Definition of Spanish in English:



  • Relating to Spain, its people, or its language.

    • ‘They know they will be able to find jobs where they can use their Spanish language and communicate with bosses.’
    • ‘He was the greatest knight in the world and a deluded Spanish gentleman to precisely the same degree.’
    • ‘This pastry of Spanish origin is stuffed with meat, cheese, or seafood, as well as onion, raisins, and olives.’
    • ‘You will find most of the students in Spanish language classes at our High’
    • ‘To play Zahara, he had to adopt not only a Spanish accent but Spanish body language, going so far as to take flamenco lessons.’
    • ‘Since we are in Spain, I limit my viewing to the Spanish painters: Goya and Velázquez.’
    • ‘When you come to Spain we'll play Spanish music, we'll sing and we'll even dance.’
    • ‘Here at Victoria the Spanish programme is the fastest growing of all the language schools.’
    • ‘Later, he featured in a series of Spanish ads for Renault.’
    • ‘The wake, which has a medieval Spanish origin, is losing popularity.’
    • ‘The basic problem for Spanish films isn't financial, but in promotion and distribution.’
    • ‘The poem is among the most famous in the Spanish language.’
    • ‘How on earth do you argue with a Spanish trader when you can't speak the language?’
    • ‘Set in North Eastern Province of Argentina, this is a Spanish language film with a heroine who barely speaks the language.’
    • ‘The Spanish heartthrob, who plays masked hero Zorro, admits his wife is a better horse rider than him.’
    • ‘The virus spreads itself via email using a variety of Spanish language phrases and filenames.’
    • ‘The biggest success in Spain was not an American film, but a Spanish film.’
    • ‘Throughout the 18th century diplomats continued to take advantage of their residence in Spain to buy Spanish art.’
    • ‘He loved the Spanish language more than any other and had long planned to translate Gongora.’
    • ‘She developed a sudden interest in the color pink and the Spanish language, you see.’


  • 1The people of Spain.

    • ‘All translations from the Spanish in the essay are mine unless otherwise noted.’
    • ‘In Los Montezumas, the confrontation of the Spanish and Aztecs in Mexico is acted out.’
    • ‘The Dance of the Conquest recalls the victory of the Spanish over the Amerindians.’
    • ‘Park space is limited to larger towns and cities that were founded by the Spanish.’
    • ‘The music of these poems remains in the Spanish; it cannot be conveyed in English.’
    • ‘Her image was used in the struggle for independence against the Spanish.’
    • ‘The Spanish introduced cattle, which became a source of wealth in the region.’
    • ‘The English did attack but they were bravely fought off by the Spanish.’
  • 2The Romance language of most of Spain and of much of Central and South America and several other countries.

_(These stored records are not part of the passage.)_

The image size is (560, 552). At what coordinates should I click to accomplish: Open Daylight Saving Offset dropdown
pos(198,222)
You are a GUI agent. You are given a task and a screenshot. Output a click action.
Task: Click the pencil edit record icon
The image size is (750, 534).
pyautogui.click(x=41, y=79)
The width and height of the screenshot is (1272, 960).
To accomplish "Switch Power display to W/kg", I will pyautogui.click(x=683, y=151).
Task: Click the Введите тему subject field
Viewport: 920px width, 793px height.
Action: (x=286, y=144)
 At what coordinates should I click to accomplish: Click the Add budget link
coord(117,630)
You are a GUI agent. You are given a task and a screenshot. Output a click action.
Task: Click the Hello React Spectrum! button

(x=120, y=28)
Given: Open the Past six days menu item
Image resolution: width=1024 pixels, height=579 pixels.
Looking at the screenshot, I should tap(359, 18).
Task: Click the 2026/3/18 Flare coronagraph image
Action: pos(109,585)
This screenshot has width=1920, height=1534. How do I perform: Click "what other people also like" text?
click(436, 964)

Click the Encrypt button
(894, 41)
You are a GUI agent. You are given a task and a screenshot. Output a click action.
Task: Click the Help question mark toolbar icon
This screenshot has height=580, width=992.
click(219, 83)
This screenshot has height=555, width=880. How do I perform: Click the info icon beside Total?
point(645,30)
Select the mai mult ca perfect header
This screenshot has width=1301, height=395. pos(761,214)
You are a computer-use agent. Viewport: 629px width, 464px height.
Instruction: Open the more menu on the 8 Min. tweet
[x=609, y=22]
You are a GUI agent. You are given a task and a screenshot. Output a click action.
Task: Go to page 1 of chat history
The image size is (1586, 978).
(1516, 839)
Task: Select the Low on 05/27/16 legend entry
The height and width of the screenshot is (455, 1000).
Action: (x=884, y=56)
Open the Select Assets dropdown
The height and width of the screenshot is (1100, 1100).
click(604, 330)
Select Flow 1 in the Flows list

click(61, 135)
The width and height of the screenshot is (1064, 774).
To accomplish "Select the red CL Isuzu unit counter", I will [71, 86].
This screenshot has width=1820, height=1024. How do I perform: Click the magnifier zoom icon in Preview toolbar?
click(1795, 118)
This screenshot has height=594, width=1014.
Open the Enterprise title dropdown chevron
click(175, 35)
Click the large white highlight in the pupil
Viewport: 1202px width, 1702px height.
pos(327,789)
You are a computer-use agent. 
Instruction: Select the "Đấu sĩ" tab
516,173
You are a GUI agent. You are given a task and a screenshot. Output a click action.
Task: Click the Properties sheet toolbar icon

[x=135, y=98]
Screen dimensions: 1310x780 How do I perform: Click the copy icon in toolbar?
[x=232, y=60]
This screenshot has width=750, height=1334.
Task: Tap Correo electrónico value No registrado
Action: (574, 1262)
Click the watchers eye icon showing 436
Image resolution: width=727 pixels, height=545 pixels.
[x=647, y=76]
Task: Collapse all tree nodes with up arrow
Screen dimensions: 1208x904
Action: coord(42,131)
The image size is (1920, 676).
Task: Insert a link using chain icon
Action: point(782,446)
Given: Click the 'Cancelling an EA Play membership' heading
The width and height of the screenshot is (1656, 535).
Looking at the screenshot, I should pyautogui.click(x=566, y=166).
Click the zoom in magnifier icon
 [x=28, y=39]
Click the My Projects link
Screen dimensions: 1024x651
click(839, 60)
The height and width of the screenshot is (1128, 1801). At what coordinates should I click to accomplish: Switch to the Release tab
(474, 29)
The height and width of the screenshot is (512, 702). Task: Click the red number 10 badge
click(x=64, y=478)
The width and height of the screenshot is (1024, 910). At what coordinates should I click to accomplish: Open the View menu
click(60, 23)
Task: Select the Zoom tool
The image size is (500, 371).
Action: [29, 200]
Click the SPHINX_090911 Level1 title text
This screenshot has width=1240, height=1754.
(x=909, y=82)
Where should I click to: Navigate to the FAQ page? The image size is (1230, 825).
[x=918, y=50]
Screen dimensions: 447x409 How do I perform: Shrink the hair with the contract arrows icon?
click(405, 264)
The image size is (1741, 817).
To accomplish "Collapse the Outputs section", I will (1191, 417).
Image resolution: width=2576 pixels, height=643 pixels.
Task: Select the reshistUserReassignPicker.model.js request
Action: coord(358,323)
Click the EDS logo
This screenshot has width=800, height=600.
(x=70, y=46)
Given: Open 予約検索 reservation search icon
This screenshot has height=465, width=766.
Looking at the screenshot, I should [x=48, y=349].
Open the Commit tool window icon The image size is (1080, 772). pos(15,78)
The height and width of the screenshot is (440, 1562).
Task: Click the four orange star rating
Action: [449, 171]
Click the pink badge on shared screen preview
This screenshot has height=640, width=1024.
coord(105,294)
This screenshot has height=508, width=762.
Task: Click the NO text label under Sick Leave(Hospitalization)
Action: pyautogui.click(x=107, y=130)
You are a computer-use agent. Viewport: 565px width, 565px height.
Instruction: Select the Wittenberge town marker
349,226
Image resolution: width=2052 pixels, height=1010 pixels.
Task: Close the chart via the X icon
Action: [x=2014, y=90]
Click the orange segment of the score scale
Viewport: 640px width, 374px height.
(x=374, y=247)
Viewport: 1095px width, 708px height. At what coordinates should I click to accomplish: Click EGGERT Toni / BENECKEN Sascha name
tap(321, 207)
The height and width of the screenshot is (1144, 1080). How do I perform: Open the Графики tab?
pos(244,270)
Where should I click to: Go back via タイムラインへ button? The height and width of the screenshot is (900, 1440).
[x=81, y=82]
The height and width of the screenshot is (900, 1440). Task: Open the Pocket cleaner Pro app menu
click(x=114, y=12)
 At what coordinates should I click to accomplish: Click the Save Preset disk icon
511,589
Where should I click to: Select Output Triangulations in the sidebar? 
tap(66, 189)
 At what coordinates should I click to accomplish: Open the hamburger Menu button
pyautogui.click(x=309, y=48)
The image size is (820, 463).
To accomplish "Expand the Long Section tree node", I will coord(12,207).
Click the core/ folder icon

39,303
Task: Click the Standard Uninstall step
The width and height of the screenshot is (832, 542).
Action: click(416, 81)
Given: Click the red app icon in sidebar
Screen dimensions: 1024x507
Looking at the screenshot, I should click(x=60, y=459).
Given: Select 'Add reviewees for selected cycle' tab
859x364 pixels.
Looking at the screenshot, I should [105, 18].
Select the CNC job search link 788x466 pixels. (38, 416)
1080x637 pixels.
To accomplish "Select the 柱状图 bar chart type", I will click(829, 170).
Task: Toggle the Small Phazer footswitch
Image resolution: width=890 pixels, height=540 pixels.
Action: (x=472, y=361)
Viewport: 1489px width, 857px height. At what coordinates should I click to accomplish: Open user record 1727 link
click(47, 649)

    • ‘As with languages like Spanish and French, there are masculine and feminine words.’
    • ‘Now the newsletter is hosted on a dozen of sites and is translated into Spanish, German, French, Dutch and Italian.’
    • ‘The Creoles are English-speaking, although many speak Spanish as a second language.’
    • ‘He was a dominant player, and a dominant boxer, and he spoke French and Spanish in addition to English.’
    • ‘Barnes was proficient in Spanish, French, and German and read three other languages.’
    • ‘In those parts of Spain in which Spanish is the only language, dialectical patterns can remain significant.’
    • ‘The main language I speak, at home is Spanish, as does everyone else in Chile.’
    • ‘All geeks rue their choice on arriving at university and wish that they had chosen to study English, French or Spanish.’
    • ‘You might ask me how I cope in Spain without having Spanish as my first language - and this is meaningful.’
    • ‘Catalan has obvious connections with forms of French as well as Spanish.’
    • ‘From the autumn, it will be broadcast in English and Spanish to 35 million households.’
    • ‘There are subtitles present in Spanish, French, and English for the hearing impaired.’
    • ‘She didn't speak French any more than I spoke Spanish, but she liked to pretend.’
    • ‘He yelled at me in an archaic dialect of Spanish, and I understood every word.’


Middle English: from Spain + -ish, with later shortening of the first vowel.